Ollama CLI Cheatsheet: ls, serve, run, ps + commands (2026 update)
Updated Ollama command list - ls, ps, run, serve, etc
This Ollama CLI cheatsheet focuses on the commands you use every day (ollama ls, ollama serve, ollama run, ollama ps, model management, and common workflows), with examples you can copy/paste.
It also includes a short “performance knobs” section to help you discover (and then deep-dive) OLLAMA_NUM_PARALLEL and related settings.

This Ollama cheatsheet is focusing on CLI commands, model management, and customization, But we have here also some curl calls too.
For a full picture of where Ollama fits among local, self-hosted and cloud options—including vLLM, Docker Model Runner, LocalAI and cloud providers—see LLM Hosting: Local, Self-Hosted & Cloud Infrastructure Compared. If you’re comparing different local LLM hosting solutions, check out our comprehensive comparison of Ollama, vLLM, LocalAI, Jan, LM Studio and more. For those seeking alternatives to command-line interfaces, Docker Model Runner offers a different approach to LLM deployment.

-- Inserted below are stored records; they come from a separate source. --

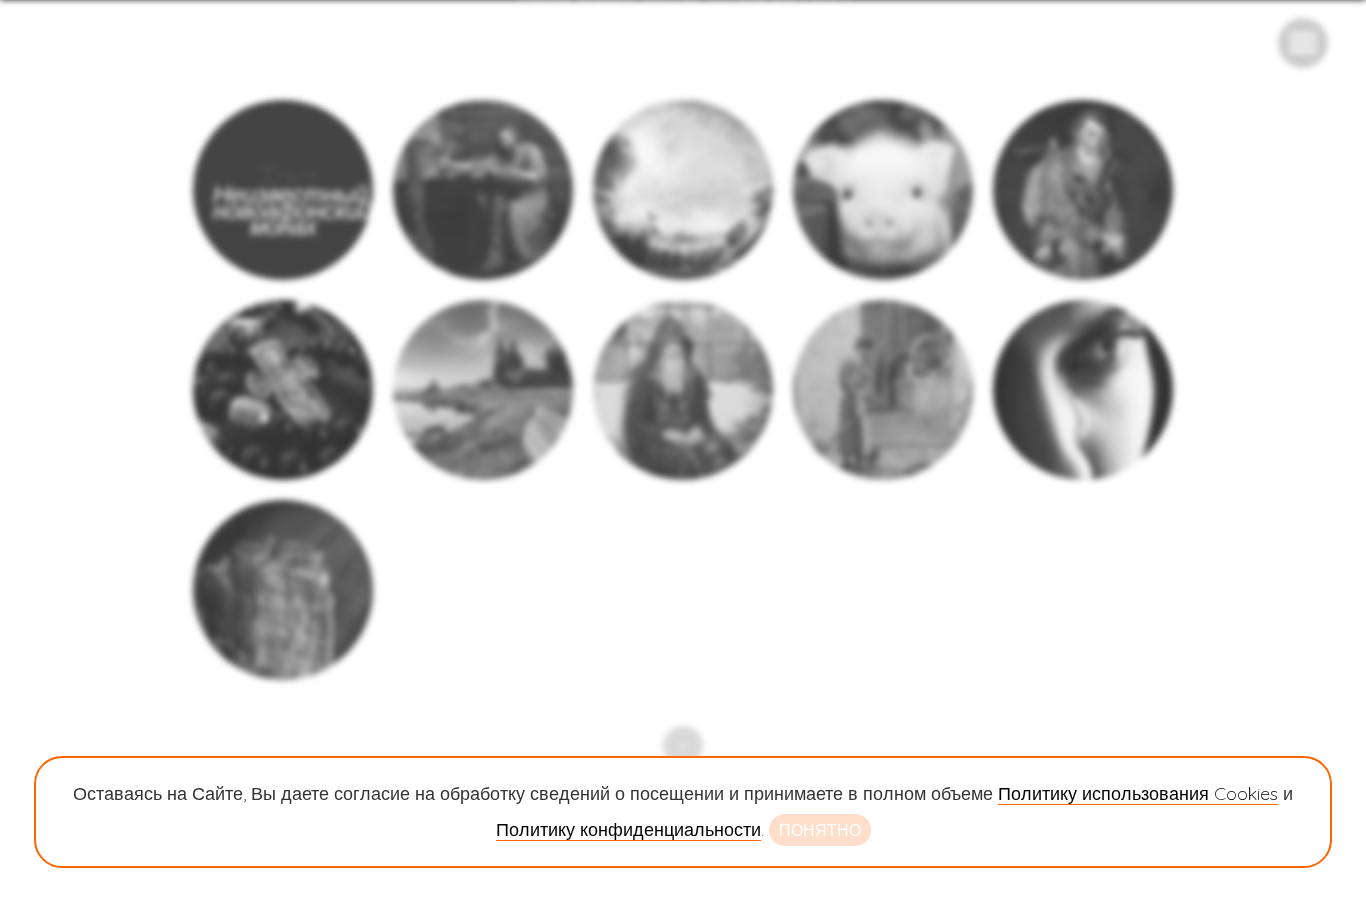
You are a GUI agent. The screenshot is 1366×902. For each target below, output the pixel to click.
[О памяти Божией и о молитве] (483, 390)
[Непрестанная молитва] (683, 390)
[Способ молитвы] (483, 190)
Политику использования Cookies (1138, 793)
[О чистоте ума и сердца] (883, 190)
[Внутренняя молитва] (1083, 190)
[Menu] (1303, 43)
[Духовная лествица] (283, 590)
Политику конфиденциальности (628, 829)
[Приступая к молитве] (1083, 390)
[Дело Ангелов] (283, 390)
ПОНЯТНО (820, 830)
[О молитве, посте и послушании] (683, 190)
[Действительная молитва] (883, 390)
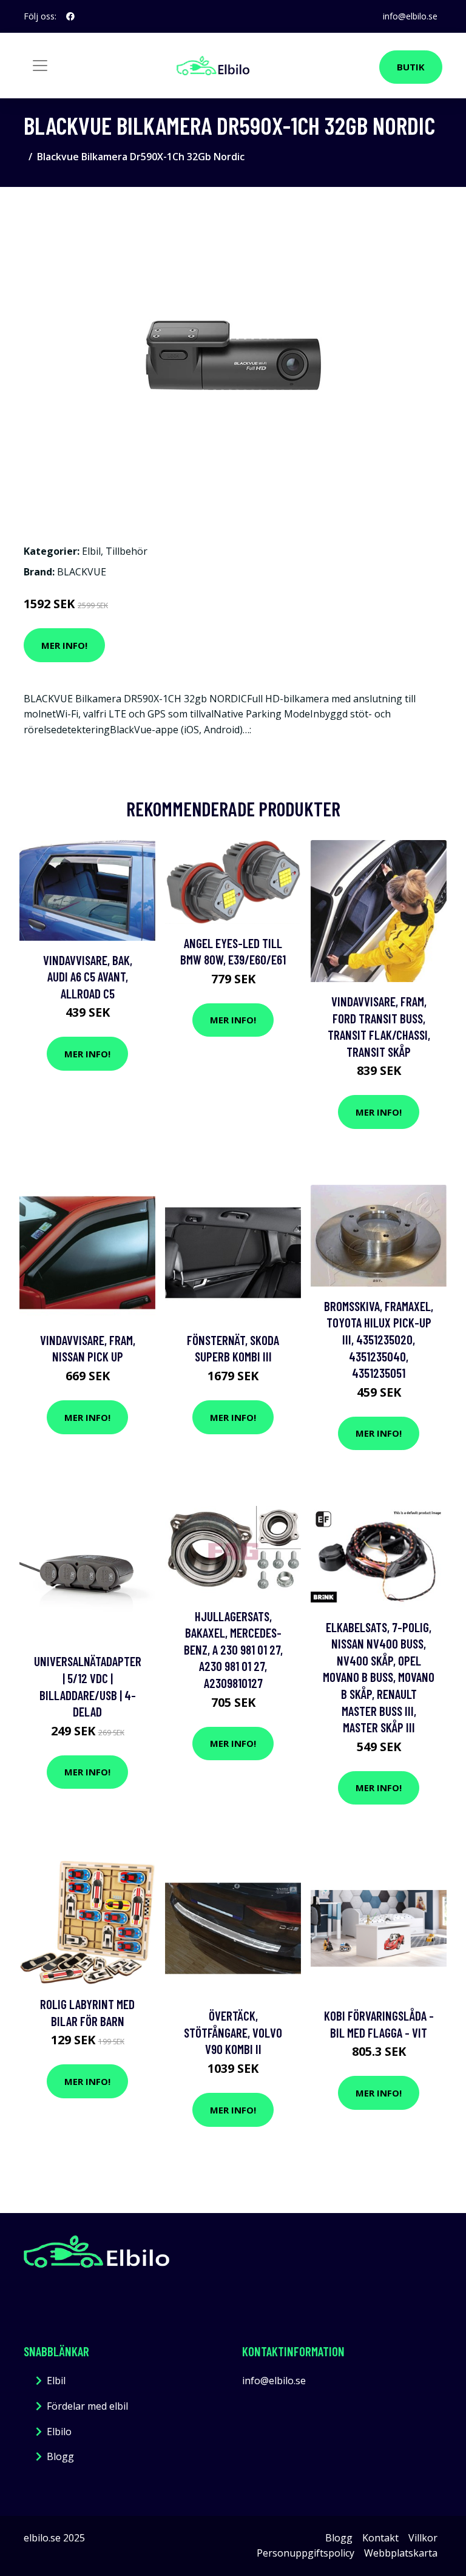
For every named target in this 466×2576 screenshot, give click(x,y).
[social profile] (70, 16)
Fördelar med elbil (87, 2406)
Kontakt (380, 2537)
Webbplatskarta (400, 2553)
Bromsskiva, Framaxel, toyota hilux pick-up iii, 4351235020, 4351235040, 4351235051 (378, 1339)
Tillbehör (126, 551)
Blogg (60, 2456)
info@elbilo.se (410, 16)
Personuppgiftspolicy (305, 2553)
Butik (411, 67)
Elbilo (59, 2431)
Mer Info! (64, 645)
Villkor (422, 2537)
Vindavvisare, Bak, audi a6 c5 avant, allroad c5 (87, 976)
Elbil (91, 551)
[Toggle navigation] (40, 65)
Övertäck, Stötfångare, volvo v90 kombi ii (233, 2032)
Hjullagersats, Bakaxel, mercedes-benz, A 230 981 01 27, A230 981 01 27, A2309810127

Ollama installation (download and CLI install)
- Option 1: Download from Website
- Visit ollama.com and download the installer for your operating system (Mac, Linux, or Windows).
- Option 2: Install via Command Line
- For Mac and Linux users, use the command:
curl -fsSL https://ollama.com/install.sh | sh
- Follow the on-screen instructions and enter your password if prompted.
Ollama system requirements (RAM, storage, CPU)
- Operating System: Mac, Linux, or Windows
- Memory (RAM): 8GB minimum, 16GB or more recommended
- Storage: At least ~10GB free space (model files could be really big, see here more Move Ollama Models to Different Drive )
- Processor: A relatively modern CPU (from the last 5 years). If you’re curious about how Ollama utilizes different CPU architectures, see our analysis of how Ollama uses Intel CPU Performance and Efficient Cores.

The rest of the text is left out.